Derrick learned to hit me quick, before anyone could notice. On one such occasion my anger flared. I’d had enough. In tears I grabbed my backpack and started to leave. I remember Aunt Phyllis asking me what was wrong, but I was screaming and crying too hard to talk. Years of mute suffering came out in a single agonizing wail.

The screen door slammed behind me, and I walked down the sidewalk in the dark, not knowing where I was going. My aunt jumped in her car and drove beside me, asking me with concern in her voice to get in, but I refused. She wouldn’t understand. No one could. If I went back, I thought, I would die. I was trying to be bold, to turn to page 93 of my adventure, but after several blocks I realized there was no page 93. I stopped walking. I got in her car.

While I’d been gone, this tight unit I had thought of as my family had made their choice. My behavior was outrageous and confirmed what they’d already suspected: I just wasn’t right in the head. My mother had been unstable, and I had followed suit. Disgusted, my grandmother said I was ungrateful and unworthy. Derrick said I was a liar and swore he’d never punched me. That afternoon, when Dad called to arrange a visit, my aunt told him to come and get me. She wanted me out of her house. “He can’t stay here. I don’t care what you do. Just come get him. Now.”

So there we were, the ex-con and his overweight son, homeless and walking the street in the dark. “You fucked up, boy,” my father said. “You fucked up.” He shook his head. He had no place for us to go. He’d been staying downtown at the drop-in shelter and said he couldn’t take me there.

I readjusted the straps of my book bag. “Why not?”

“It’s nothing but grown men, junkies, and thieves.” He saw me tremble. “You couldn’t put up with it just a little longer, until I was in a better position?” His pace grew brisk.

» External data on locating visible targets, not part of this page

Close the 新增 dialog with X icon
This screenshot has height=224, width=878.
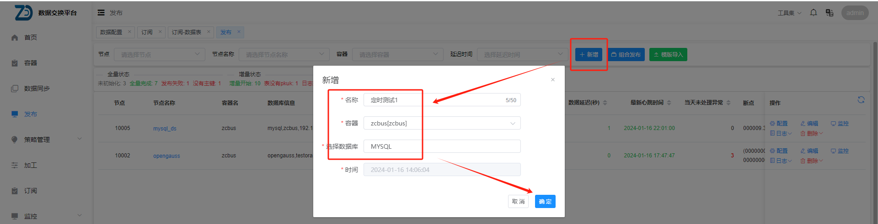pyautogui.click(x=552, y=80)
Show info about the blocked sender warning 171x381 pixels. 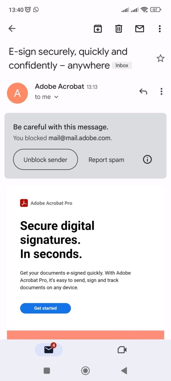point(148,160)
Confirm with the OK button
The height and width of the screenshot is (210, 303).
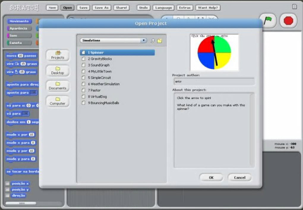211,178
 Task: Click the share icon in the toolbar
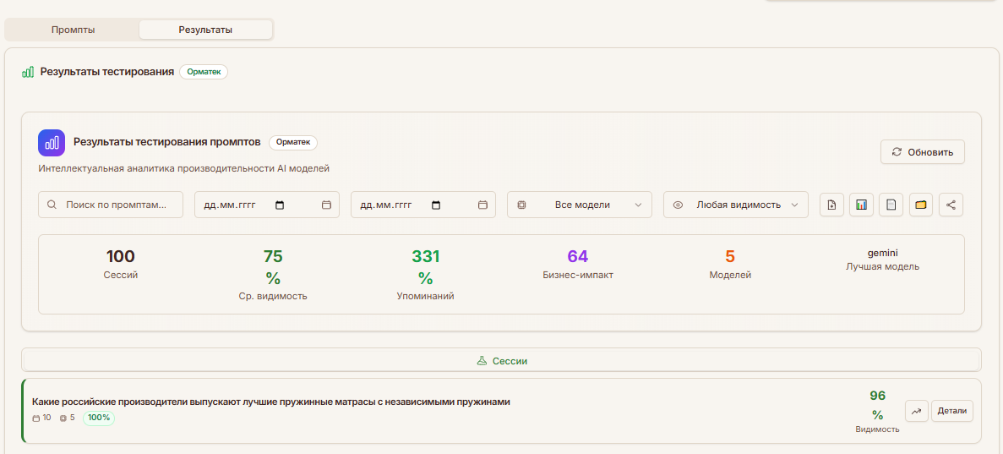pyautogui.click(x=951, y=205)
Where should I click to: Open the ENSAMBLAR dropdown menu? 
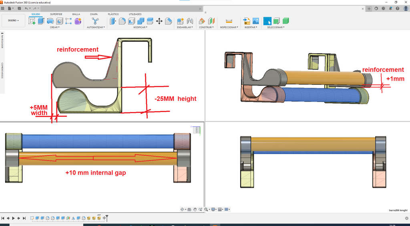coord(185,27)
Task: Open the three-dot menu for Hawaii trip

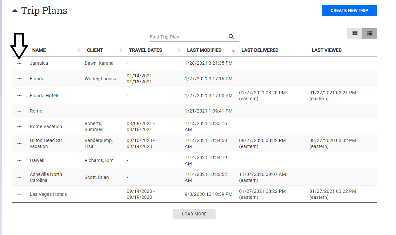Action: pos(19,160)
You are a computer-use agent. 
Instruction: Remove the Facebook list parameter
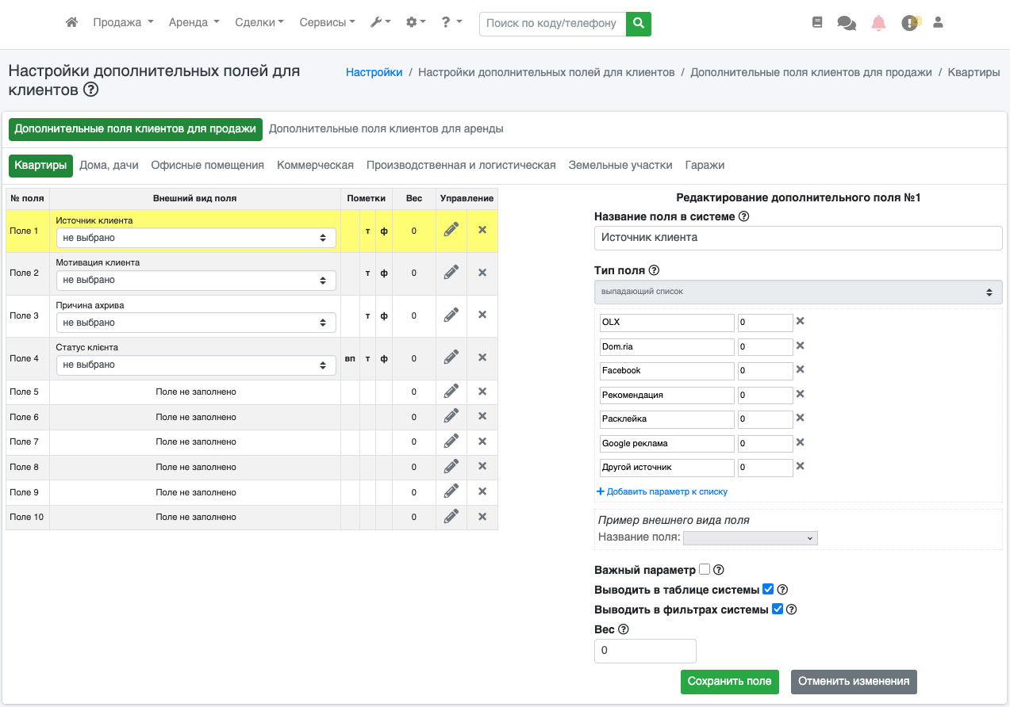[x=800, y=369]
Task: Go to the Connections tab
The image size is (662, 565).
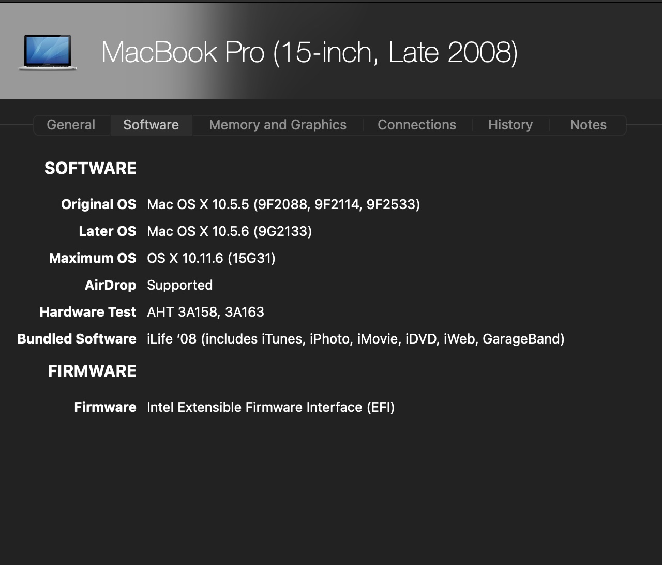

“No,” I said, blubbering. “He was picking on me. He wouldn’t stop.”

“He was picking on you? Fuck that. Boy, you gotta toughen up.”

“You don’t understand.” My legs were tired. I couldn’t keep up with him.

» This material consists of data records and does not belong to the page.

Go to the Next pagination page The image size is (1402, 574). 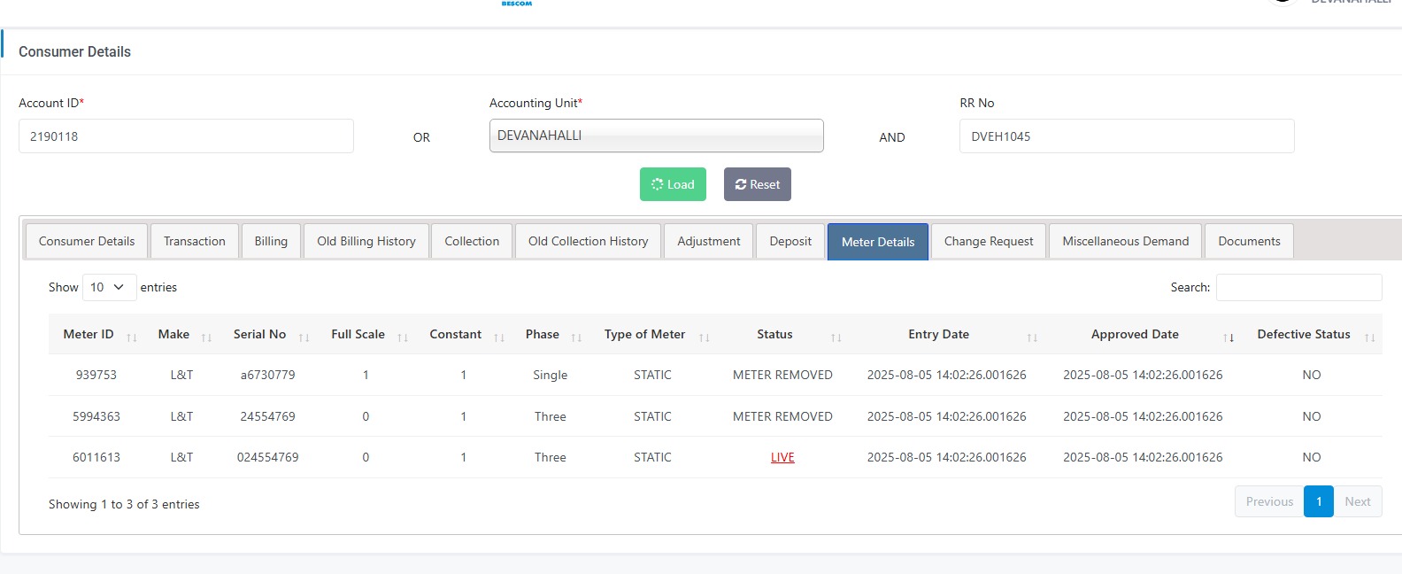point(1357,501)
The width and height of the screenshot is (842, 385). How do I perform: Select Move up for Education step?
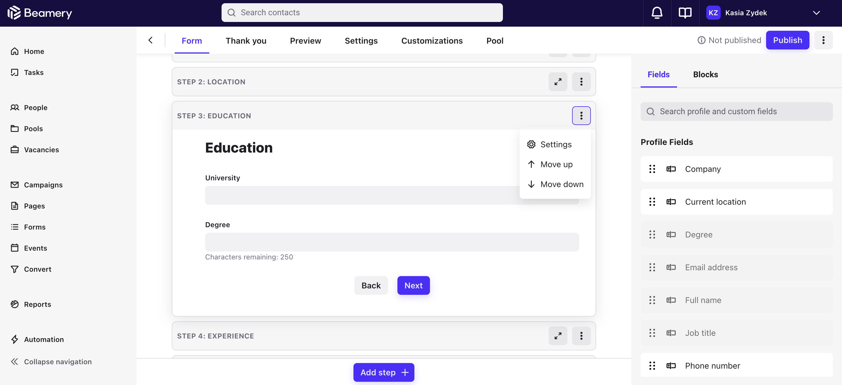556,164
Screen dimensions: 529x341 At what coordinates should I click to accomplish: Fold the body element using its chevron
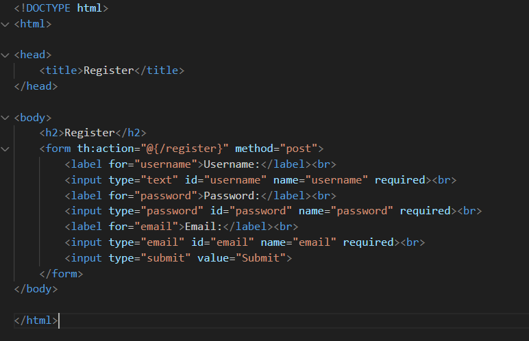pyautogui.click(x=5, y=118)
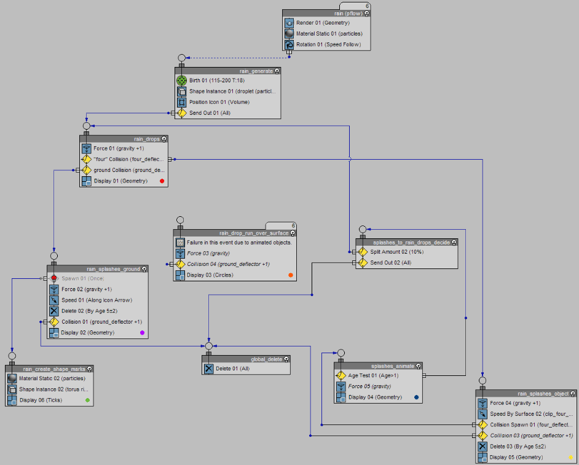
Task: Click the Delete 01 (All) operator icon
Action: pyautogui.click(x=208, y=369)
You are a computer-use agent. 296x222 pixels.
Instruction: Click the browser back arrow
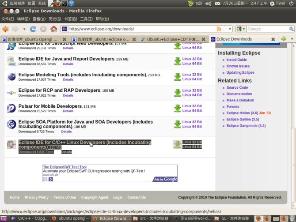[x=6, y=29]
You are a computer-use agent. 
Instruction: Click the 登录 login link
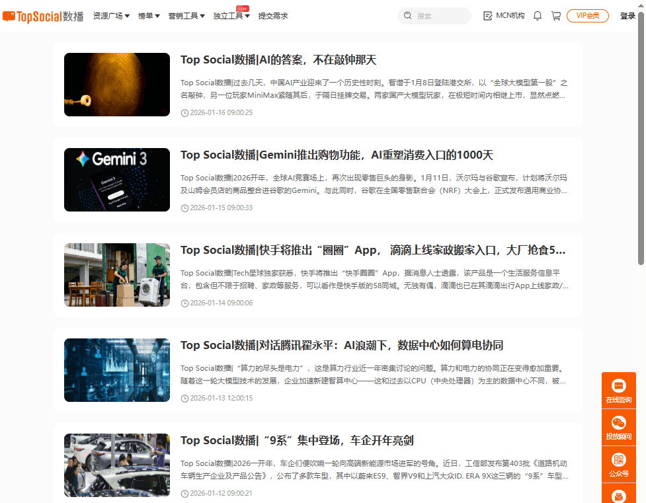[627, 16]
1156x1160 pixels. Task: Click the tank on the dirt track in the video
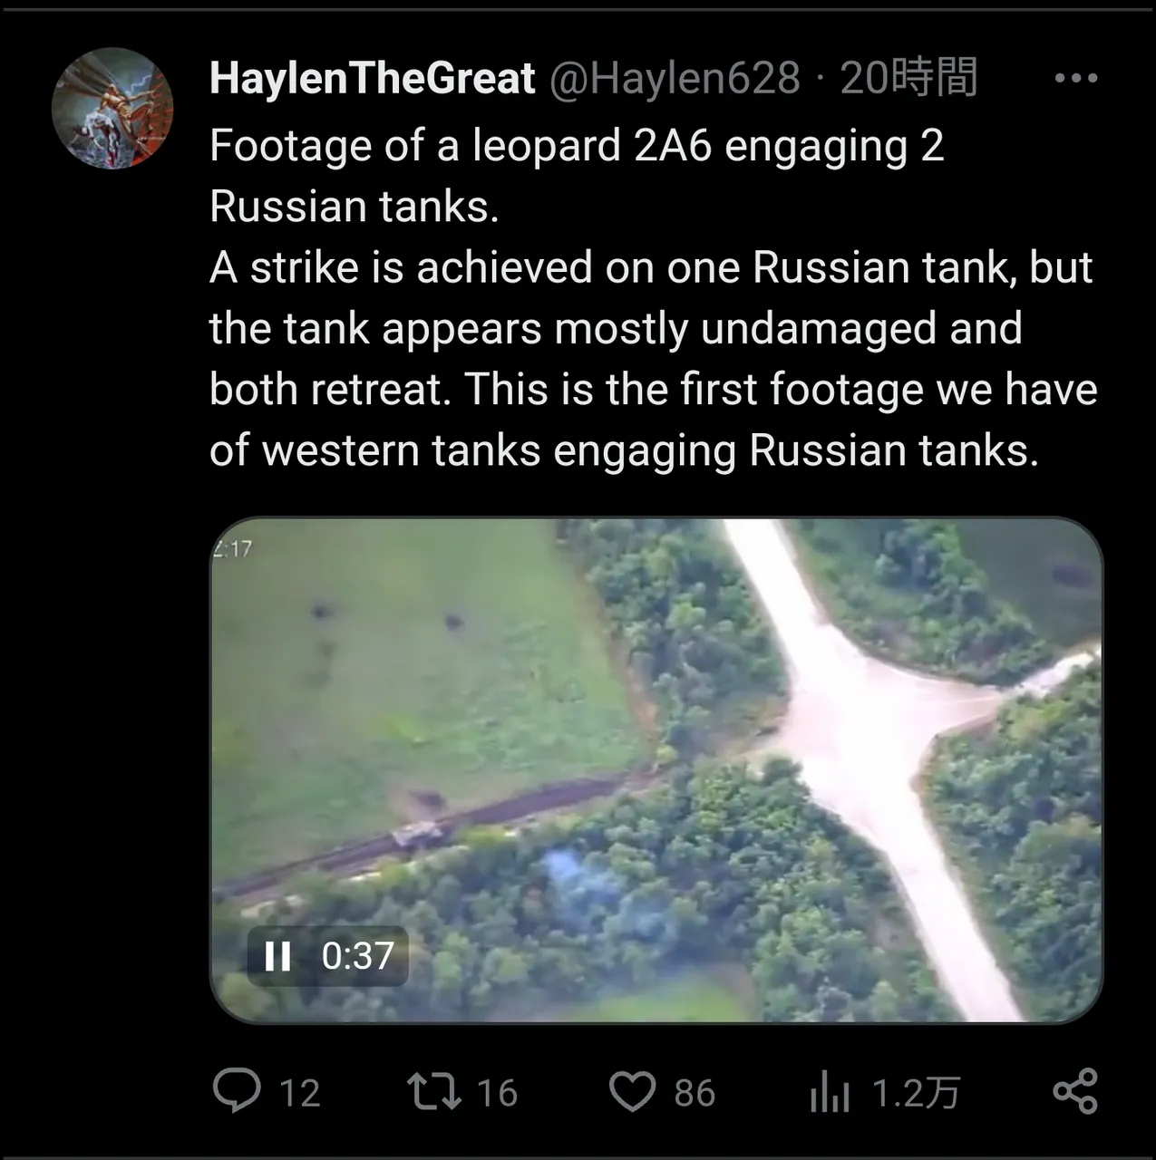coord(418,833)
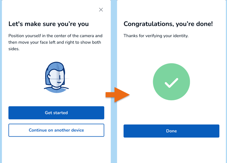Viewport: 227px width, 163px height.
Task: Click the white check mark symbol
Action: tap(171, 82)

“Boy, if you don’t hurry up, so help me God, I will leave your ass here. I will leave you in the street.”

At the thought of being left, I stopped under a streetlamp, exhausted. I’d been memorizing the street names, just in case I had to walk back to Aunt Phyllis’s house, but I had lost track. How had I ended up here? I got good grades. I did my homework. I said, “Yes, sir,” and, “Yes, ma’am.” I’d even rubbed my grandmother’s feet. I’d worked so hard to be good, to blend in.

My father grabbed my arm and jerked me forward. I tripped over my size-twelve feet and tried to wipe snot from my nose.

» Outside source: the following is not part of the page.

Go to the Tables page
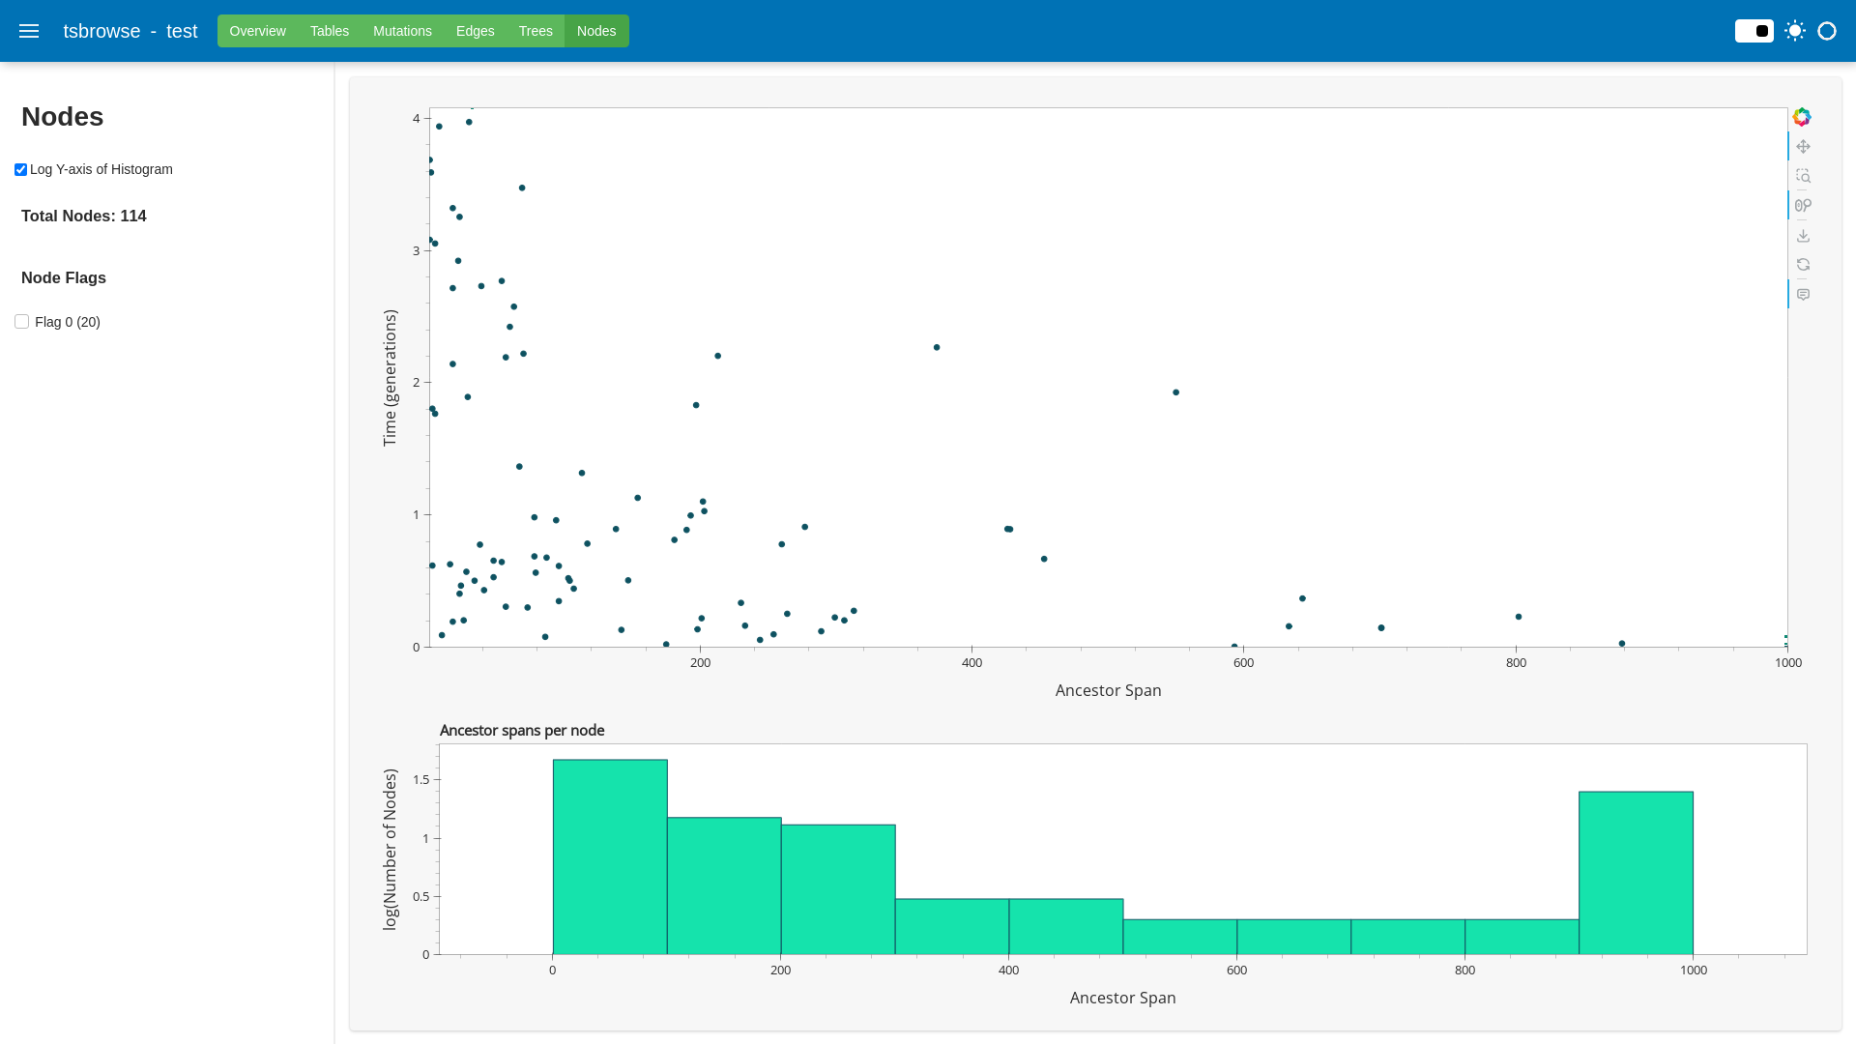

“What is wrong with you?” He let the indictment hang there. My mouth fell open in sorrow. In the eyes of my father I had gone from wondrous to wrong. What was wrong with me?

He held me by the collar of my shirt. “Laying up under that damn boy like some fucking animal. Like some fucking fag. You know better. Letting that boy lay on top of you like that. It ain’t right.”

He balled his fist and raised it as if to strike me. My chest caved from shame and fear. How did my father know about my cousin and me? I had no clue.

He lowered his fist and loosened his hold on my collar. “That boy ain’t no good. He’s always been a rotten son of a bitch since the day he was born.”

We walked on through the entrance of the park, and a certain type of quiet that arrives at three in the morning settled upon us. It wasn’t my fault, my father told me. My cousin was a predator. I couldn’t have done anything against him. He was dangerous. He paused and held me in his gaze. “But, boy, I need you to be strong. I need you to be stronger than this. You got to be a whole lot stronger.”

Though it was summer, there was a chill in the air. The park’s open field was slick and dark and stretched into the even-deeper darkness of the woods. My father walked over to the picnic tables. “Come on. We’re gonna sleep here. Lay down.” He put his own backpack down for me to use as a pillow. Then he took off his worn leather coat and draped it over my shoulders. “You go to sleep, man. You go to sleep.” And he sat over me. I believe he sat up all night.